Let us take advantage of this property to operate on a larger scale. The adipose tissue taken from a number of larvæ is treated with nitric acid. The effervescence is as lively as if the reaction were taking effect on a bit of chalk. When it has subsided, some yellow clots are floating on the surface. These are easily separated. They come from the fatty substance and the cellular membranes. There remains a clear liquid containing the white granules in solution.

The riddle of these granules was being presented to me for the first time; my predecessors had provided no physiological or anatomical data to guide me; great therefore was my joy when, after a little fumbling, I succeeded in hitting upon their characteristic feature.

The solution is evaporated in a small porcelain capsule, placed on the hot embers. On the residue I pour a few drops of ammonia, or else simply water. A glorious crimson colour at once makes its appearance. The problem is solved: the colouring-matter which has just formed is murexide; and consequently the powdery substance which filled the cells was none other than uric acid, or more precisely ammonium urate.

A physiological fact of this importance can hardly stand alone. Indeed, since this basic experiment I have discovered grains of uric acid in the adipose tissue of the larvæ of all the Hunting Wasps of our parts, as well as in the Bees at the moment of the nymphosis. I have observed them in many other insects, either in the larval or in the perfect state; but in this respect there is none to equal the grub of the game-hunting Wasp, which is all speckled with white. I think I see the reason.

Let us consider two larvæ which eat live prey: that of the Sphex and that of the Hydrophilus.[79 - The Great Water-beetle. —Translator's Note.] Uric acid, the inevitable product of the vital transformations, or at all events one of its analogues, must be formed in both. But the Hydrophilus' larva shows no accumulation of it in its adipose layer, whereas the Sphex' is full of it.

In the latter the duct through which the solid excretions pass is not yet in working order; the digestive apparatus, tied at the lower end, is not discharging an atom. The urinary products, being unable, for want of an open outlet, to flow away as formed, accumulate in the adipose tissue, which thus serves as a common store-house for the residues of the present and the plastic material of the future organic processes. Here something occurs analogous to what we see in the higher animals after the removal of the kidneys; the urea at first contained in the blood, in imperceptible quantities accumulates and becomes manifest when the means by which it is eliminated disappear.

In the larva of the Hydrophilus, on the other hand, the excretions enjoy a free outlet from the beginning; and the urinary products escape as and when formed and are no longer deposited in the adipose tissue. But during the intense labour of the metamorphosis, any excretion becomes impossible; the uric acid must and does collect in the adipose substance of the different larvæ.

It would be out of place, despite its importance, to pursue the problem of the uric residues any further.
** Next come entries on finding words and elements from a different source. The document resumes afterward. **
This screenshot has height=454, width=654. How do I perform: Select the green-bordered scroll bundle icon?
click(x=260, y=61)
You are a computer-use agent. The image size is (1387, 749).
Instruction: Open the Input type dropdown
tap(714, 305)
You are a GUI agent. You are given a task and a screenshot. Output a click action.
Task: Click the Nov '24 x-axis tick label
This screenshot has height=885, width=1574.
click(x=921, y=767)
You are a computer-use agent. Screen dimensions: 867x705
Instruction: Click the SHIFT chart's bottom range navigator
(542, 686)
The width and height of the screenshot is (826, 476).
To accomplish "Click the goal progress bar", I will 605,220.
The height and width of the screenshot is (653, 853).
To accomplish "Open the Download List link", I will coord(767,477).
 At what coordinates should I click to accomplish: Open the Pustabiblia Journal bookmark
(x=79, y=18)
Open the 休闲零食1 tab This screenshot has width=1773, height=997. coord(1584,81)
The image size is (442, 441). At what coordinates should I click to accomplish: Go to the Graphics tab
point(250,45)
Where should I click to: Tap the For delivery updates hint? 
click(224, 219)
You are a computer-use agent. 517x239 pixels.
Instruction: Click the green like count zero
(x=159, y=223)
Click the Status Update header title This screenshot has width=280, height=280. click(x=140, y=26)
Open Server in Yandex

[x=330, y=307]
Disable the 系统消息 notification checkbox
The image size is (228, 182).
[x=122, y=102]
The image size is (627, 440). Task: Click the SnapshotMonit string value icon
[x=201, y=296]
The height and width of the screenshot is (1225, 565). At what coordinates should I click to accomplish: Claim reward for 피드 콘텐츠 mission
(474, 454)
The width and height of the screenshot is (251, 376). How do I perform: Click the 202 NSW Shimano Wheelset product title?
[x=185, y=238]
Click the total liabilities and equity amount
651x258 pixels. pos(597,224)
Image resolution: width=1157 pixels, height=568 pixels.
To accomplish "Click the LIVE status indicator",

Our subject is coloration. Let us return to it with the evidence supplied by the Sphex. Her almost transparent larva has the neutral tint of fluid white of egg. Under its fine translucid skin there is nothing coloured, save the long digestive pouch, which is swollen a deep purple by the pulp of the consumed Crickets. But against this indefinite, vitreous background the opaque white uric cells stand out distinctly in their myriads; and the effect of this stippling is a sketchy but by no means inelegant costume. It is skimpy in the extreme, but at any rate it is something.